Closed smohekey closed 2 years ago

smohekey commented 2 years ago

If you call prev() once next() has returned None, then call prev() followed by next() again. The last call to next() should return None a second time, instead the last two calls (prev() and next()) both return the same chunk.

I've created a reproduction repository here: https://github.com/smohekey/test-ropey.

cessen commented 2 years ago

If I'm understanding you correctly, that's actually the intended and documented behavior. Basically, the iterator is like a cursor that sits between elements. When it moves forward or backward it returns the element it jumps over.

In your case, you have a list of chunks (represented with numbers here): [1 2 3 4 5]

If the cursor (represented with a vertical bar here) is already at the end and you call next() you'll get None:

[1 2 3 4 5 | ]

If you then call prev() -> next() it jumps back over the 5th chunk and then forward over the 5th chunk again:

[1 2 3 4 | 5] [1 2 3 4 5 | ]

Returning the 5th chunk both times.

But maybe I'm misunderstanding your description of the issue?

smohekey commented 2 years ago

Hmm, that explains the behavior I'm seeing. However it doesn't really match with my understanding of a cursor ( https://en.wikipedia.org/wiki/Cursor_(databases) ) where the cursor points at a given row (chunk in this case), and calling next or previous moves the cursor forward or backward to the next or previous row (chunk).

Could you give an example of where the intended behavior is useful? I can't really think of any.
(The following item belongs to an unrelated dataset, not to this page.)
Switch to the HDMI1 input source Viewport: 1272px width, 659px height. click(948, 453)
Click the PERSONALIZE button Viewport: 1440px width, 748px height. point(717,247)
cessen commented 2 years ago

It may very well be that this wasn't the best choice of behavior. But at the time it made sense to me. There's a good chance I'll change it in a future Ropey 2.0 (though when that might happen, I'm not sure).

However it doesn't really match with my understanding of a cursor

When I said cursor, I meant like a text cursor. My thinking when I decided on that behavior was:

  1. Ropey is a text representation, so having e.g. the char iterator follow common text cursor conventions has a certain familiarity to it.
  2. For things like DFA regex, where after you find the end of a match you need to scan backwards again to find its start, this is exactly the behavior you need from e.g. a byte or char iterator.
  3. If the byte and char iterator are going to behave that way, I might as well make all the iterators behave that way for consistency.

But I think you're right that, in retrospect, following more typical conventions where the iterator is "on" an item and returns that item when it jumps onto it would probably have been better. And for DFAs it's pretty easy to adapt to that behavior with a bit of minor internal logic.

I take long-term backwards compatibility really seriously, though, and don't want to release major breaking versions regularly for individual/minor API changes. So I expect this behavior won't change until a larger overhaul of Ropey (also fixing other warts in the API) in a future 2.0. But I really appreciate the feedback! Hopefully the current API isn't too much of a pain to work with.

smohekey commented 2 years ago

I was able to work around it very easily by keeping a note of which direction I had moved last, and if I change direction, I know to call the associated function twice to skip over the duplicate.

It's interesting that you mention DFA regex as this is exactly what I'm using ropey (and regex_automata) for. However, I'm using them both to implement a token reader, which means I'm never searching for a match in the middle of rope, I'm always searching for a match from the current position in the rope, so I don't need to go backwards to find the start of the match.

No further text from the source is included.